Giorgia Meloni va alla Casa Bianca con la speranza che il buon rapporto ideologico e personale con Donald Trump le permetta di ottenere dei risultati: un’apertura di credito alle trattative sui dazi con l’Europa, un occhio benevolo all’Italia. Ma è proprio in virtù di questo rapporto che Donald Trump si aspetta che la Presidente del Consiglio italiano stia più al suo gioco che a quello di Bruxelles.
In fondo, Giorgia non è la “fantastica donna che ha preso d’assalto l’Europa” come la definì lo stesso Trump nello scorso gennaio quando Meloni si recò a Mar a Lago per chiedergli il segnale verde per lo scambio con l’Iran che portò alla liberazione di Cecilia Sala? Da allora, il rapporto con Meloni si è progressivamente rafforzato: la partecipazione alla cerimonia di giuramento, l’intervista al Financial Times, quando lei disse che l’attacco di J.D. Vance all’Europa nel discorso di Monaco era condivisibile.

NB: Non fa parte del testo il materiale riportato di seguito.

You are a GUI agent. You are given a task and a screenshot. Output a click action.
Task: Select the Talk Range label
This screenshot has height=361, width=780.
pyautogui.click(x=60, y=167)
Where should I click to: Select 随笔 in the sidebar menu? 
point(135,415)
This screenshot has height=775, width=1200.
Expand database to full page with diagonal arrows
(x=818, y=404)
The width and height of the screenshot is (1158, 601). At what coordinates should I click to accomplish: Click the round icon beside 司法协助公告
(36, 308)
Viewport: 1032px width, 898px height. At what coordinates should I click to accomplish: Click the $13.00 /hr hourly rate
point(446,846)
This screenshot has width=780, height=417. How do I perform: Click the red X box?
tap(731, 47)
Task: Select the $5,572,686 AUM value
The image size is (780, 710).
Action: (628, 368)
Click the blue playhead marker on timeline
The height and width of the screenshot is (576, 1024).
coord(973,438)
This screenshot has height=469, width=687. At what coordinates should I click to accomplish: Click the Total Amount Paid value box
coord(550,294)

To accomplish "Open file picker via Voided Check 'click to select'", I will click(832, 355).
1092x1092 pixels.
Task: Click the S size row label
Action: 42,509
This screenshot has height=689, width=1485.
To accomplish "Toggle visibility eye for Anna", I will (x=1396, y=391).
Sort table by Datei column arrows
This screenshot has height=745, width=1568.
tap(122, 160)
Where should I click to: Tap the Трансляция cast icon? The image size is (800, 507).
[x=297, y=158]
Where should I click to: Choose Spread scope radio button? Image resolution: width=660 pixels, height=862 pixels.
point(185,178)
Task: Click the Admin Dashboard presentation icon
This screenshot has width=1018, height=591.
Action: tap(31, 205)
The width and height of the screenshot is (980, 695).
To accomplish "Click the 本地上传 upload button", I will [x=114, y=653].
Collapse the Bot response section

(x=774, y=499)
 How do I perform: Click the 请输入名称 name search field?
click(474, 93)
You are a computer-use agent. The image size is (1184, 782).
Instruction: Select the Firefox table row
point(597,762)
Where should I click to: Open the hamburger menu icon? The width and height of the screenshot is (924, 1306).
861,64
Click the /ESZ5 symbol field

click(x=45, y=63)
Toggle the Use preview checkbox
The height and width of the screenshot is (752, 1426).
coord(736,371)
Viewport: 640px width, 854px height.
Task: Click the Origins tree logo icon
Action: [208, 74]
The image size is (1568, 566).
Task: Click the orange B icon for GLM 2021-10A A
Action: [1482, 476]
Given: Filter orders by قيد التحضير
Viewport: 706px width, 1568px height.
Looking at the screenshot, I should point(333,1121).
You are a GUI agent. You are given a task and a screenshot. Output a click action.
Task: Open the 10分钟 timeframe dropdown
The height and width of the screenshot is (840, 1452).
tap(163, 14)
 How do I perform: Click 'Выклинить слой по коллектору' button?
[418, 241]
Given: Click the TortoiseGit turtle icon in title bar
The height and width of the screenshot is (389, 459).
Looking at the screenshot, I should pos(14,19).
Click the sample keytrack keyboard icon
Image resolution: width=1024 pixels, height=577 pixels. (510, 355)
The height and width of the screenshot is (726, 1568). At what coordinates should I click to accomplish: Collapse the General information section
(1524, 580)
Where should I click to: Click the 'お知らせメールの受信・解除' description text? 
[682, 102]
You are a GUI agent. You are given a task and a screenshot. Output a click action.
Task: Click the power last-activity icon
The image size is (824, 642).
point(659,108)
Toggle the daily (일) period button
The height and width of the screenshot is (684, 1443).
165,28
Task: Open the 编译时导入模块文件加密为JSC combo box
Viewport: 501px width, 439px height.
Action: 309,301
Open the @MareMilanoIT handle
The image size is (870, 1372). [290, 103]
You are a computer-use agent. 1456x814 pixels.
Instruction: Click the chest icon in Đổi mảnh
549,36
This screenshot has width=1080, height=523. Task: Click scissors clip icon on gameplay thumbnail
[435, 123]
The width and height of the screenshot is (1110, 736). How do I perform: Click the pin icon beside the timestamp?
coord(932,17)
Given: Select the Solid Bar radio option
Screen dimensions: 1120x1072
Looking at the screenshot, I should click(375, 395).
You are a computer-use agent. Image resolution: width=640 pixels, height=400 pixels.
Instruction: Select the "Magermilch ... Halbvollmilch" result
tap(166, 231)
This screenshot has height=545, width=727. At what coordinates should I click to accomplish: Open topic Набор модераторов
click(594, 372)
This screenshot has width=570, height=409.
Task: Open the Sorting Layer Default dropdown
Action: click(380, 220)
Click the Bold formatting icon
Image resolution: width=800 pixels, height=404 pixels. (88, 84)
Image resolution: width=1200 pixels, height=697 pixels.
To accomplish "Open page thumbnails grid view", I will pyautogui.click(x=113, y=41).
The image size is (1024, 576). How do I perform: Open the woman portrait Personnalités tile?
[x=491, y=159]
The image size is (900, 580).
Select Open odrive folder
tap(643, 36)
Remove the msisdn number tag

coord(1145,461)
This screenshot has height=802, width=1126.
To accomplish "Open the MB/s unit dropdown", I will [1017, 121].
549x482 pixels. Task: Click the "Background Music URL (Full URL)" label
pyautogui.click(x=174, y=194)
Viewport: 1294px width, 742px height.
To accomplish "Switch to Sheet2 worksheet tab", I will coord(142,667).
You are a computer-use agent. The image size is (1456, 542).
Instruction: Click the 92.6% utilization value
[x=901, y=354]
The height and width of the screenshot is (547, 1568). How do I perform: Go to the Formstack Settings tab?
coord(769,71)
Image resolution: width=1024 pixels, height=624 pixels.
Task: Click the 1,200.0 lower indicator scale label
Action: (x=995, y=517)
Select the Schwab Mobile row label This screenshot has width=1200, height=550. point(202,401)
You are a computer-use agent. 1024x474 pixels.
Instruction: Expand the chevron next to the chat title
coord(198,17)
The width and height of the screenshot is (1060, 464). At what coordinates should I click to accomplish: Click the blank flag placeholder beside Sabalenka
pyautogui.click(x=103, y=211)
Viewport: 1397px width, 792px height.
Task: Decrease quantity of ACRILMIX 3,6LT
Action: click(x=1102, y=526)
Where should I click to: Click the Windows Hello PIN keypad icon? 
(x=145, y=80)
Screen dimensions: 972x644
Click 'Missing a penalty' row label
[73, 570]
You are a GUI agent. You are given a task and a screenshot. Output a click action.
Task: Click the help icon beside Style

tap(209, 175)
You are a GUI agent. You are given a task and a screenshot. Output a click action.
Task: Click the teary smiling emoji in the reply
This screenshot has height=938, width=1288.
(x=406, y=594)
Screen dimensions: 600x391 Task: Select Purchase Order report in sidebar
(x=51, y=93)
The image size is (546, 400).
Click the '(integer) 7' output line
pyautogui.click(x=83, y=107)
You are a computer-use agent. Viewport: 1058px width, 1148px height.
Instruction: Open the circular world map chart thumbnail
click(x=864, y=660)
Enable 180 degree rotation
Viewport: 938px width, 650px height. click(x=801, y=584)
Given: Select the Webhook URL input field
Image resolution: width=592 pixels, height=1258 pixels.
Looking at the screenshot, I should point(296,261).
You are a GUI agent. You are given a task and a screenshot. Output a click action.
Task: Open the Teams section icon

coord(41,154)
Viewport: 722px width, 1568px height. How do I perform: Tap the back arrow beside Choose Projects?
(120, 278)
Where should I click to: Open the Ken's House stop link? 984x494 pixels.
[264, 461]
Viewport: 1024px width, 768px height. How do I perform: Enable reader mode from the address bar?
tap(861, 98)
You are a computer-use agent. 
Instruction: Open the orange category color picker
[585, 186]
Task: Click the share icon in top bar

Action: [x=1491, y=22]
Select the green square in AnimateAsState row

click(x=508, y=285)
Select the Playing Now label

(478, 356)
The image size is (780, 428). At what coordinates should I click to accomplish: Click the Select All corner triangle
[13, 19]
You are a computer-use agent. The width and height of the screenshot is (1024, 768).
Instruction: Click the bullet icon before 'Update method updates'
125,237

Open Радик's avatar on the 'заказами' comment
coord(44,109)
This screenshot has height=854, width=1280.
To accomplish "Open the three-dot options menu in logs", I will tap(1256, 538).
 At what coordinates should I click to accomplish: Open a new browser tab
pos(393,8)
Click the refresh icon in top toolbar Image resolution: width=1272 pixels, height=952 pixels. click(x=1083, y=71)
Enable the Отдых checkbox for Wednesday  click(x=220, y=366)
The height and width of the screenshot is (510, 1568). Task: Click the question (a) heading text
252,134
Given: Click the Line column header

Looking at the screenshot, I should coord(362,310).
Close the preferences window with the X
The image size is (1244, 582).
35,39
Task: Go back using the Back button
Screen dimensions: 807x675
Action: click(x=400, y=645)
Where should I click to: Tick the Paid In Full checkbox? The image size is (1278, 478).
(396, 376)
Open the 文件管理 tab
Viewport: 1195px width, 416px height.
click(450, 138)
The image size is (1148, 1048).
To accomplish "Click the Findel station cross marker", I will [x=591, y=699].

Poi però sono arrivati i dazi indiscriminati di Trump contro tutti, Italia compresa. E allora, Meloni, si è voltata verso la UE: si è proposta come la possibile trade d’union con la Casa Bianca. Ma Trump non la vede così. Per lui, Giorgia è l’amica, l’alleata. E la pedina. Lui vuole dividere l’ Unione Europea: dimostrare domani che Meloni pende più verso di lui che verso Ursula Von Der Layen sarà il suo obiettivo. Segnare un colpo, ma senza troppo esagerare. Per un motivo: la strategia della Casa Bianca contro la Cina deve essere ancora affinata: sarebbe meglio quindi anche per lui non rendere il clima con l’Europa troppo incandescente. Almeno per ora. Sull’Ucraina, con lei, farà lo stesso gioco. Meloni dovrà fare lo slalom. Trump metterà un sacco di paletti.